Un festival à taille humaine où la convivialité est le maître mot
« Le marché noir des petites utopies » imaginé par la Compagnie Anima Théâtre se déroule du 6 au 15 décembre en plusieurs lieux de Marseille : parcourant la ville du Cours Julien à la Friche Belle de Mai en passant par le théâtre de la Joliette ou le Musée Cantini, ce festival original à destination d’un public ado et adulte mêlant spectacles, déambulations, concerts, projections permet de découvrir la diversité de l’art de la marionnette contemporaine au travers d’une multitude de propositions artistiques de forme et jauge variables (30 à 100 personnes selon la forme présentée).
Le festival doit son nom au lieu qu’occupait la compagnie à ses débuts dans le cœur de Noailles, quartier connu pour ses trafics de cigarettes et son marché noir, où un hôtel de luxe récemment inauguré par la mairie longe des immeubles délabrés, longtemps abandonnés par les édiles. Yiorgos Karakantzas, directeur du festival et co-créateur avec Claire Latarget de la compagnie Anima Théâtre, nous présente ce temps fort dédié à la marionnette.
En 2013, pour les 10 ans de la compagnie, pendant 3 jours au Dakiling, Claire et lui avaient invité des artistes de France et d’ailleurs pour présenter des petites formes marionnettiques de 10 à 20 minutes, « légères et autonomes qui peuvent se jouer partout ». «La salle était pleine et le public était ravi de découvrir ce côté-là de la marionnette contemporaine » se souvient Yiorgos avant d’ajouter : « C’est de là qu’est venue l’envie de continuer et d’installer à Marseille une petite biennale où on présenterait un petit éventail de ce que peut être la marionnette contemporaine en France et en Europe. On a envie de partager cet art qu’on aime avec le public marseillais et lui faire découvrir les nouveaux horizons de la marionnette car la marionnette adulte est moins diffusée et moins défendue que la marionnette pour enfants. » En effet, rares sont les marionnettistes invités dans de grands festivals à l’instar d’Avignon In, à l’exception l’an passé d’Elise Vigneron, mais « cela n’arrive que tous les 15 ans » déplore-t-il.

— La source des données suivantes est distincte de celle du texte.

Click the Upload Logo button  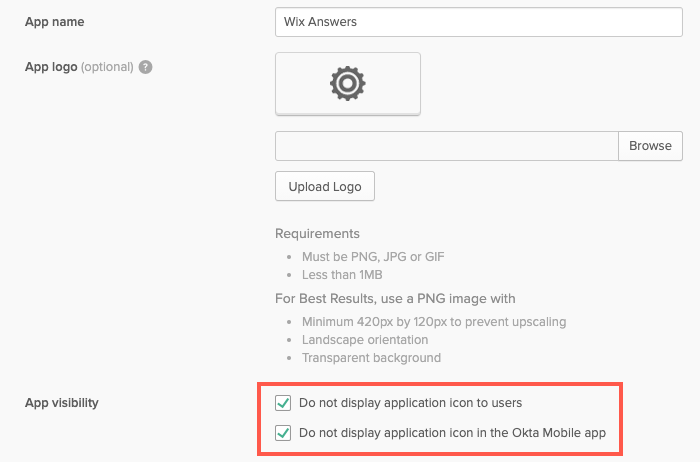click(x=325, y=186)
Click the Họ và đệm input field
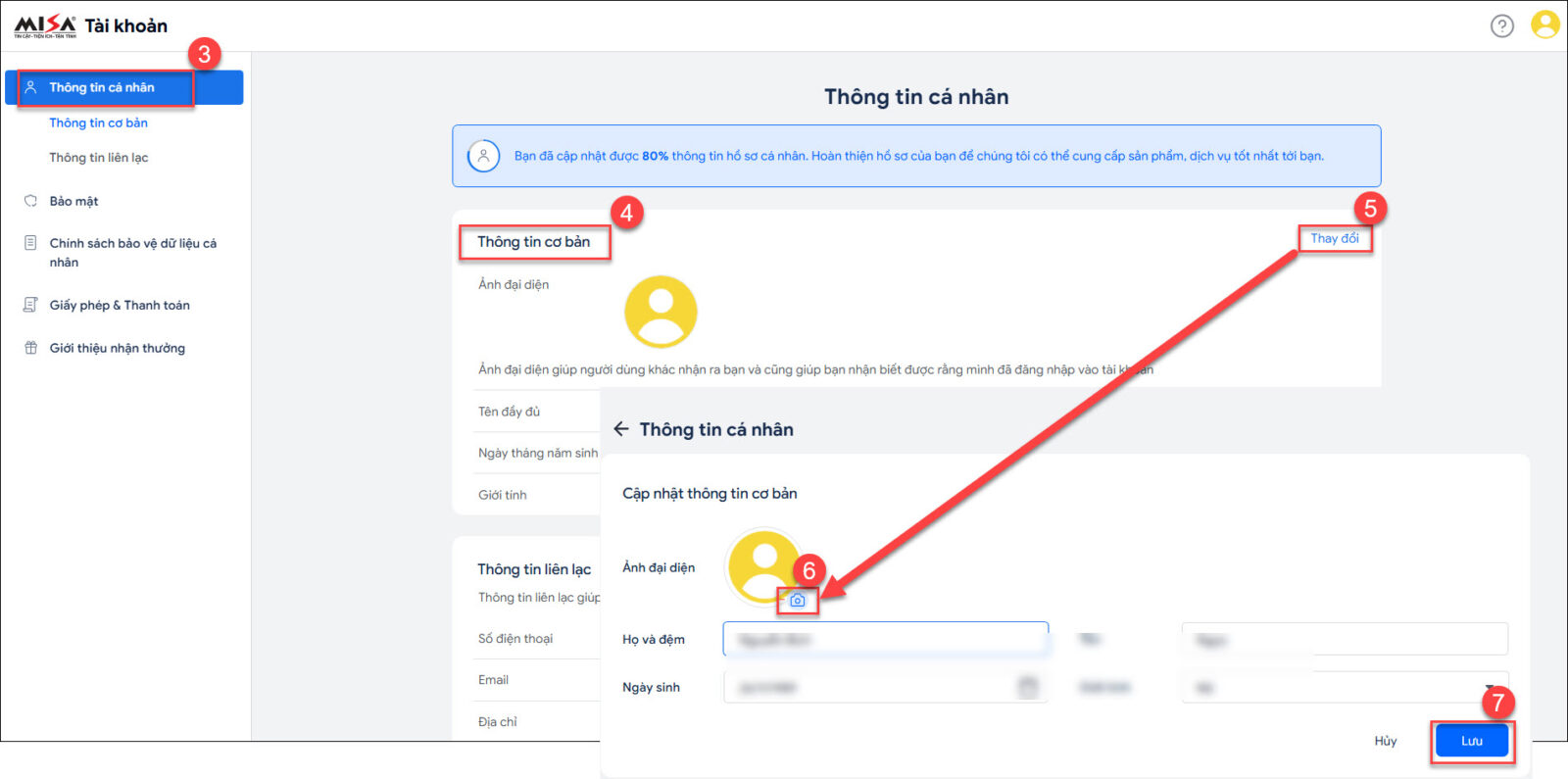 click(x=885, y=639)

Proposant un large éventail de créations marionnettiques, pour certaines présentées en première mondiale, le festival explore différents genres de marionnettes : théâtre d’objet pour les deux spectacles présentés en ouverture, Tire-toi de mon herbe Bambi et Pom pom girl, deux fables caustiques sur la question de la propriété et le rêve américain (le 6 décembre à la Friche Belle de Mai), marionnettes à taille humaine pour la visite marionnettique de l’exposition Man Ray (les 11 et 14 décembre au Musée Cantini) suivie de l’Insomnieux, marionnette de table, voire encore marionnette à gaine traditionnelle pour Fasoulis (le 15 décembre à la Brasserie communale).
De nombreuses petites formes réalisées par de jeunes créateurs et créatrices européens ainsi que les projets de fin d’année de deux étudiants de l’école de Charleville Mézières de laquelle sont issus Yiorgos et Claire (Oh my ghost et Kraken du côté de la rue Consolat le 8 décembre ; Dès-ordres, Lupus in fabula, Suzy, Gorilla gorillail au Dakiling le 13, le 14 pour ce dernier) côtoient des formes plus longues de compagnies internationalement reconnues (Noose, dont l’univers sombre semble hérité des films d’animation de Tim Burton, le 7 décembre à la Friche Belle de Mai, ou encore Paper cut, imaginé comme un film en Noir et Blanc, le 14 au Dakiling).
Des concerts et spectacles mêlant musique et marionnettes sont également au menu de cette édition faisant la part belle aux compagnies européennes, notamment grecques et italiennes, avec Western Teke, le 8 décembre côté Consolat, Parade qui fera la joie des amateurs de V-Jaying et d’animation en live le 15 au Vidéodrome (en après-midi) et les Tchoquers pour clôturer le festival en musique, ce même jours en soirée à la Brasserie communale.
Le programme riche en surprises s’offre le luxe d’une table ronde autour d’une thématique au gout du jour : les relations entre l’art et le pouvoir, le 13 décembre au Théâtre de la Joliette dès 10h, une thématique qui traverse également la programmation du festival, qu’il s’agisse de questionner le terrorisme, le pouvoir ou encore les relations familiales. « La marionnette peut être un outil de propagande comme à l’époque hitlérienne ou un outil de contestation comme la marionnette traditionnelle européenne : Guignol ou Pulcinella étaient des marionnettes qui faisaient des commentaires sur la politique. Ils étaient assez caustiques et contre le pouvoir : ils exprimaient un sentiment politique. La marionnette a toujours porté une parole politique et sociale : en Grèce, nous raconte-t-il, la marionnette est un art forain, né dans la rue, et toujours populaire. Les marionnettistes caricaturent les pièces bourgeoises qui se produisent dans les grands théâtres ». Cet aspect social et politique « est très présent dans le festival notamment avec le spectacle Fasoulis, la version grecque de Pulcinella et le cousin de ces bonhommes révoltés qui comme Guignol tapent dans tous les sens »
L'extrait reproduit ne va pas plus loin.